What needs to be done
For each statement below, answer yes or no according to the cigar forum thread, quoting the words that decide it. 1. The sources used for background had some of these Cohibas themselves. 2. The Montecristo Gran Reservas are expected to cost over $100 each, in boxes of 15. 3. The price on the 66 is said to be similar to the Behikes.

* BEGIN Source document *

You know, the intrigue is what makes this fascinating! I doubted that these Cohibas could be authentic until I asked around and found out that there were some available. I think that Habanos SA does this on purpose to get us talking.

BTW, none of the sources I used for background actually had any of these themselves. They only described why there were a few on the market.

When we have full blown capitalists living in a communist nation, things are bound to be interesting.


----------



## tpharkman (Feb 20, 2010)

bpegler said:


> You know, the intrigue is what makes this fascinating!
> 
> When we have full blown capitalists living in a communist nation, things are bound to be interesting.


Two great points Bob. The intrigue of just regular release ccs is one of the reasons I love habanos.

I have to believe that inside of a communist nation many people generally dream of and desire capitalism. I for one would love to see a Cuba where each factory and brand competed against one another for market share...wowzers, the quality of smokes might be even better than they are today.

Any idea on the price point of the 66 EL?


----------



## bpegler (Mar 30, 2006)

tpharkman said:


> Two great points Bob. The intrigue of just regular release ccs is one of the reasons I love habanos.
> 
> I have to believe that inside of a communist nation many people generally dream of and desire capitalism. I for one would love to see a Cuba where each factory and brand competed against one another for market share...wowzers, the quality of smokes might be even better than they are today.
> 
> Any idea on the price point of the 66 EL?


I have heard that the price on the 66 will be similar to the Behikes.

The Montecristo Gran Reservas will be north of $100 each, box of 15.

Anyone up for a split?

LOL


----------



## tpharkman (Feb 20, 2010)

bpegler said:


> I have heard that the price on the 66 will be similar to the Behikes.
> 
> The Montecristo Gran Reservas will be north of $100 each, box of 15.
> 
> ...


Sure I'm up for a split, as long as you would accept half of my brain because that is all I would have left if I started buying $100 cigars (no matter the origin).

Of course I also used to say that about $20 cigars and now I've just gone plain :clock:


----------



## asmartbull (Aug 16, 2009)

Truth be told
When I saw Jeffs Post, I too did some investigation.
I was lucky enough to talk to s cpl guys that had sampled the sticks
from
a LCDH in Spain. 
I look forward to tomorrow,....hope to do a review this weekend

Alan


----------



## bigslowrock (May 9, 2010)

bpegler said:


> I have heard that the price on the 66 will be similar to the Behikes.
> 
> The Montecristo Gran Reservas will be north of $100 each, box of 15.
> 
> ...


yup, let me smoke the first third then I'll send it on.


----------



## JGD (Mar 2, 2009)

* END Source document *
* BEGIN Dataset excerpts *

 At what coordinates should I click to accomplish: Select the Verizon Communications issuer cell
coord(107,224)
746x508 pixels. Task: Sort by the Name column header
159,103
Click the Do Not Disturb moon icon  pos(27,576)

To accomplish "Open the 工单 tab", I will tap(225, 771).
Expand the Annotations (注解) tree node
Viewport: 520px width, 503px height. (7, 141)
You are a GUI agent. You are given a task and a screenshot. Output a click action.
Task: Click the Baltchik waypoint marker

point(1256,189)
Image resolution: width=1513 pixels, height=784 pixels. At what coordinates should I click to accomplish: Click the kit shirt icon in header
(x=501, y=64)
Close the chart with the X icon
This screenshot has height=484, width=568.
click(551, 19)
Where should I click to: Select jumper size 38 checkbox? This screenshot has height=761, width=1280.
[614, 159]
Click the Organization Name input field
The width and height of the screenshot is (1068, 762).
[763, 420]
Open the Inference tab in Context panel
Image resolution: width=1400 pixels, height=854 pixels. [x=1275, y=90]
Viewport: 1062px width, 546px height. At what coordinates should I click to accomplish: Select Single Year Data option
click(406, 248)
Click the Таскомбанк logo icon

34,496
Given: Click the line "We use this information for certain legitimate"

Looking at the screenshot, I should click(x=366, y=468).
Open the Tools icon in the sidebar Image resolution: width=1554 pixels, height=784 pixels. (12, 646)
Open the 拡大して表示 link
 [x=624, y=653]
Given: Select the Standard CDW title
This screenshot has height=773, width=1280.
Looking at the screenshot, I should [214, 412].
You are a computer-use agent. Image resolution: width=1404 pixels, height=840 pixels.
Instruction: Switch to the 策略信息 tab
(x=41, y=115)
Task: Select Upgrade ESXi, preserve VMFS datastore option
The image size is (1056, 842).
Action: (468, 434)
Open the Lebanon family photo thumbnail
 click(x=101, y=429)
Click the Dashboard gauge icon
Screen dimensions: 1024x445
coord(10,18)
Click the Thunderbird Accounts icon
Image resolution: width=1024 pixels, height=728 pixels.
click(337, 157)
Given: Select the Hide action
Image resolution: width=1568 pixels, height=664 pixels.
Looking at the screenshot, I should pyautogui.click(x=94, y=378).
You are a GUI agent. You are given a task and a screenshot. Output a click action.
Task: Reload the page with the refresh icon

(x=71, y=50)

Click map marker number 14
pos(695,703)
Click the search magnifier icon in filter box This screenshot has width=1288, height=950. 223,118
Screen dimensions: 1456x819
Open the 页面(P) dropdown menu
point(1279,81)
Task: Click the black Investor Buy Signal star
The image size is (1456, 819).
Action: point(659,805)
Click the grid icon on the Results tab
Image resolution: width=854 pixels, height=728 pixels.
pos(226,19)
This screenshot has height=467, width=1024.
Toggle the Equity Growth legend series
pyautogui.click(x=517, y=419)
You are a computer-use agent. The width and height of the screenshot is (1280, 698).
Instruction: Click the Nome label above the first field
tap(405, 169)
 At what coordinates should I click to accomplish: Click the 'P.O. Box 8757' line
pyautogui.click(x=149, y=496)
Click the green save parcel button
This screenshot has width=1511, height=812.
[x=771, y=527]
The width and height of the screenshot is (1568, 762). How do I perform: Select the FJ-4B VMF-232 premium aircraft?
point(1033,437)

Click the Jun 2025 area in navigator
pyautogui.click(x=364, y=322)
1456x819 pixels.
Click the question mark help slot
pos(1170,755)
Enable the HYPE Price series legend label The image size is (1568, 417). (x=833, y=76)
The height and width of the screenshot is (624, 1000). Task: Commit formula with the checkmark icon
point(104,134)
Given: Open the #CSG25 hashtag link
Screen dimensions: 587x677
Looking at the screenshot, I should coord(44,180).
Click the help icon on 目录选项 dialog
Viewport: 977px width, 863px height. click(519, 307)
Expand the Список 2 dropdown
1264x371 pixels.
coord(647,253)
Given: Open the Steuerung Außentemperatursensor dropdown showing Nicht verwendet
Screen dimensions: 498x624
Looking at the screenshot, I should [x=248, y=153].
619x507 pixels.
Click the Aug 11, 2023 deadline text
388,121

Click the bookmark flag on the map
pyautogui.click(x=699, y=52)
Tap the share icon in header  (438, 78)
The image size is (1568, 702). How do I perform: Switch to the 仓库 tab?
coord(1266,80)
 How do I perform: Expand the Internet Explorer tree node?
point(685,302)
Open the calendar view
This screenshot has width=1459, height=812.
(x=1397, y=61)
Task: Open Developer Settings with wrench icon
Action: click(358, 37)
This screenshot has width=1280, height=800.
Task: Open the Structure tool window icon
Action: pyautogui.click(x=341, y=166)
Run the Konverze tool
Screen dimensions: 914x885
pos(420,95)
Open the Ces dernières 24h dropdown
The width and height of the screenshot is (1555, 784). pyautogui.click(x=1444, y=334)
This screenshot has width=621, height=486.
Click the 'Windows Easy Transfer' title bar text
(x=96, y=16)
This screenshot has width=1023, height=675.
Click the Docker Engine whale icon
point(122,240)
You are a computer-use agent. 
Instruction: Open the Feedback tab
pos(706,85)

* END Dataset excerpts *

Result of the task
1. No: "none of the sources I used for background actually had any of these themselves."
2. Yes: "The Montecristo Gran Reservas will be north of $100 each, box of 15."
3. Yes: "I have heard that the price on the 66 will be similar to the Behikes."